Das Fanbündnis «Unsere Kurve» sieht das ähnlich. «Es steht außer Frage, dass es absolut inakzeptabel ist, dass Schiedsrichter oder Schiedsrichterinnen bei Spielen verletzt werden. Wichtig ist es jetzt, gemeinsam nach sinnvollen, zielführenden und nachhaltigen Lösungen zu suchen, statt pauschale Forderungen aufzustellen oder eine Sicherheitsdebatte anzustoßen», sagte die Vorsitzende des Fanbündnisses, Helen Breit, der Deutschen Presse-Agentur.

Kein neues Phänomen

Dass Gegenstände Richtung Spielfeld geworfen werden, ist im Fußball keinesfalls neu. Zu Saisonbeginn sorgten die Bilder von Borussia Dortmunds Jude Bellingham für Erheiterung – der BVB-Jungstar hatte beim Dortmunder Jubel einen Becher gefangen und sich den Inhalt ins Gesicht geschüttet. Der Werfer oder die Werferin dürfte eine andere Intention gehabt haben.

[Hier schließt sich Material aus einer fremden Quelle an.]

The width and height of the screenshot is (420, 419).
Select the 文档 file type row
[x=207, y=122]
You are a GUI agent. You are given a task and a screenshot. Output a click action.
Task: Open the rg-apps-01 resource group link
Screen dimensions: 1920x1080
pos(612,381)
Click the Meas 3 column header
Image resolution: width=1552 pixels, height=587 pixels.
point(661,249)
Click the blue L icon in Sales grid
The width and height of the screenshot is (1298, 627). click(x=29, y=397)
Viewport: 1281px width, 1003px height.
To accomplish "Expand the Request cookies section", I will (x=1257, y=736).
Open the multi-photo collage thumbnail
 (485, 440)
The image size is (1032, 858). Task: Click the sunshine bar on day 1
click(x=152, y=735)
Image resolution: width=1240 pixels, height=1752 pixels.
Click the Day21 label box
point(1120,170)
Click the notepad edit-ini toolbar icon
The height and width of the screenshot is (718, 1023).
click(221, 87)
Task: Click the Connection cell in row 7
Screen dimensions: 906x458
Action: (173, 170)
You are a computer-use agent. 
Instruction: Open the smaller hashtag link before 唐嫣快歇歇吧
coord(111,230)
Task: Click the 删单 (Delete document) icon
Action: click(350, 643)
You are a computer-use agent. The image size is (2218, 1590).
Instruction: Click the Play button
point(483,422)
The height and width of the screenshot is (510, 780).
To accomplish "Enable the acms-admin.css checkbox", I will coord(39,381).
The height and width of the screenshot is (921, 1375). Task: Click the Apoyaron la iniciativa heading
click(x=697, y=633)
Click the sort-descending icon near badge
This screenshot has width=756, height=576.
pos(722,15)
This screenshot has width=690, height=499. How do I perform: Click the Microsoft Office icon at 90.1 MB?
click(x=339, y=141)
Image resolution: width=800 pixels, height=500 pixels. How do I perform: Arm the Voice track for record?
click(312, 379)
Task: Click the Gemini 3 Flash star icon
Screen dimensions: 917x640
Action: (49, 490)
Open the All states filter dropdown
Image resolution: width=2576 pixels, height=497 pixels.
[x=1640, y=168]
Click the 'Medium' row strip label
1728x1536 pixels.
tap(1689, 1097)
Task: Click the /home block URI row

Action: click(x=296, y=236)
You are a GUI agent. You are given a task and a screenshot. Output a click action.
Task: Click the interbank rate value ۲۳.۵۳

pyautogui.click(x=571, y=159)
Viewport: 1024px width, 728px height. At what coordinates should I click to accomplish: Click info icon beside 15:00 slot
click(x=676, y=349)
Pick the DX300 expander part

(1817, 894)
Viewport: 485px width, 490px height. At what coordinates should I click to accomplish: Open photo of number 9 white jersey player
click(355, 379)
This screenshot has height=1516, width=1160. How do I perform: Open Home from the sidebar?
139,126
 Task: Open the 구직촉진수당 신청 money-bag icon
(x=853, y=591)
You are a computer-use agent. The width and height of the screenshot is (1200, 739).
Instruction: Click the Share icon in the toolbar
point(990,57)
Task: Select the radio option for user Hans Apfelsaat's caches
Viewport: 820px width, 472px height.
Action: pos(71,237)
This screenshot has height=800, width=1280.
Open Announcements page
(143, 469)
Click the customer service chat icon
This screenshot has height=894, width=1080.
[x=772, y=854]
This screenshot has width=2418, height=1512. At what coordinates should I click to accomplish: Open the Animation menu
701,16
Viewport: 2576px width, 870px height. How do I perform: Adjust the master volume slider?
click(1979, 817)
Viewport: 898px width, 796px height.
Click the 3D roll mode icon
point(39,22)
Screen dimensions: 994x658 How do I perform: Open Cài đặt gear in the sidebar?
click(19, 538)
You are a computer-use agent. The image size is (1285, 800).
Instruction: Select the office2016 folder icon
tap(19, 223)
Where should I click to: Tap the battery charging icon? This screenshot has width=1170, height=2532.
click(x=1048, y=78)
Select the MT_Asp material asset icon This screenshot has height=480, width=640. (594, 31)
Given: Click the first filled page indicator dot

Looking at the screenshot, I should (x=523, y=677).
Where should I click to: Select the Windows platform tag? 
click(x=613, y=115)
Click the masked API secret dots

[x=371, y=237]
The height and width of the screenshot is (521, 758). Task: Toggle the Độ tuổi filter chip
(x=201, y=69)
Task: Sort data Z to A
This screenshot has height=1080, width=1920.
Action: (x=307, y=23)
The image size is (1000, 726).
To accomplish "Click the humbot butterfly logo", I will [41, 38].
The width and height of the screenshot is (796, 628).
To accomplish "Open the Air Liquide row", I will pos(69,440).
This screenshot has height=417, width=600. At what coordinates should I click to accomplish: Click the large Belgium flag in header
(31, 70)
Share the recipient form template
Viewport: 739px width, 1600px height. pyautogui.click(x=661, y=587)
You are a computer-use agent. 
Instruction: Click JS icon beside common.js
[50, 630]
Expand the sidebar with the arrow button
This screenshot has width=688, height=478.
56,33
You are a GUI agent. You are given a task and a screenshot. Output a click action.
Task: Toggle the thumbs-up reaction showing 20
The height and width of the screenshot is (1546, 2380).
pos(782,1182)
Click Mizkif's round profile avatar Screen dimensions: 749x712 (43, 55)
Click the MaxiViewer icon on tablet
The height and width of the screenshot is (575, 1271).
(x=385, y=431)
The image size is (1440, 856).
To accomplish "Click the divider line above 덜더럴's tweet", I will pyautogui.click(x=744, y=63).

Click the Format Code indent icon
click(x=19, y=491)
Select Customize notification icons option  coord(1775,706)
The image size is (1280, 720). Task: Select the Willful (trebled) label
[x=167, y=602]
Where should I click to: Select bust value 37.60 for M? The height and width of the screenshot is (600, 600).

«Es fliegen immer wieder Gegenstände Richtung Spielfeld.» Es gebe «zu viele «Einzelfälle»», sagte Gittelmann, der nach einem kurzen Krankenhausbesuch am Samstag wieder zu Hause war. «Es fliegen immer wieder Gegenstände Richtung Spielfeld.» Auf die Frage, wie diesen Fällen entgegentreten werden könne, antwortete er: «Eine flächendeckende Null-Toleranz-Politik mit einem klar definierten und für alle im Vorfeld bekannten und harten Strafmaß sollte ausgearbeitet werden.»

Der VfL Bochum war sich der Problematik schon vor dem Vorfall im Westduell gegen die Borussia bewusst. Noch am Freitag vor der Partie vor 25.000 Zuschauern wurde ein gemeinsam mit einem Sponsor produzierter Videoclip zu dem Thema auf den Stadionleinwänden gezeigt. Das Bier sei nicht zum Werfen, sondern zum Trinken da, sagt VfL-Kapitän Anthony Losilla in dem Clip. Das verstanden nicht alle.

In dem vergleichbaren Fall war 2011 die Partie FC St. Pauli gegen den FC Schalke 04 beim Stand von 2:0 für die Gäste abgebrochen worden, nachdem Schiedsrichter-Assistent Thorsten Schiffner ebenfalls von einem Becher getroffen worden war. Das Spiel wurde 2:0 für Schalke gewertet, St. Pauli musste die erste Partie der Zweitliga-Saison 2011/12 mindestens 50 Kilometer außerhalb Hamburgs austragen.